▶ [What is needed]
Copy the listing below word for word, from the first line to the last.

▶ [Records to use]
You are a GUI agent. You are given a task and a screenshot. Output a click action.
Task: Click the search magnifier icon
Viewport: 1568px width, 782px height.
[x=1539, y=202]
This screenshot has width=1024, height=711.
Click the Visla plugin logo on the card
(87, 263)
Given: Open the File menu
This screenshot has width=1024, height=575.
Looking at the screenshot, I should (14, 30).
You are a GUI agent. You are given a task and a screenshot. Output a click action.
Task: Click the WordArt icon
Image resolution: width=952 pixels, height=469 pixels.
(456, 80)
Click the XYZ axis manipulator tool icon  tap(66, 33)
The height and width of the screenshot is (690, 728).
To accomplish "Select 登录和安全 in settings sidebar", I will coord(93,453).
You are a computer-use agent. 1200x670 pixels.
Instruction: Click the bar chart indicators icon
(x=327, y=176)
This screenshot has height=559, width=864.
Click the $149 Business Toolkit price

▶ [Output of the exercise]
You are a GUI agent. You are given a task and a screenshot. Output a click action.
Task: Click the search magnifier icon
Viewport: 1568px width, 782px height.
[x=1539, y=202]
This screenshot has width=1024, height=711.
Click the Visla plugin logo on the card
(87, 263)
Given: Open the File menu
This screenshot has width=1024, height=575.
Looking at the screenshot, I should (14, 30).
You are a GUI agent. You are given a task and a screenshot. Output a click action.
Task: Click the WordArt icon
Image resolution: width=952 pixels, height=469 pixels.
(456, 80)
Click the XYZ axis manipulator tool icon  tap(66, 33)
The height and width of the screenshot is (690, 728).
To accomplish "Select 登录和安全 in settings sidebar", I will coord(93,453).
You are a computer-use agent. 1200x670 pixels.
Instruction: Click the bar chart indicators icon
(x=327, y=176)
This screenshot has height=559, width=864.
Click the $149 Business Toolkit price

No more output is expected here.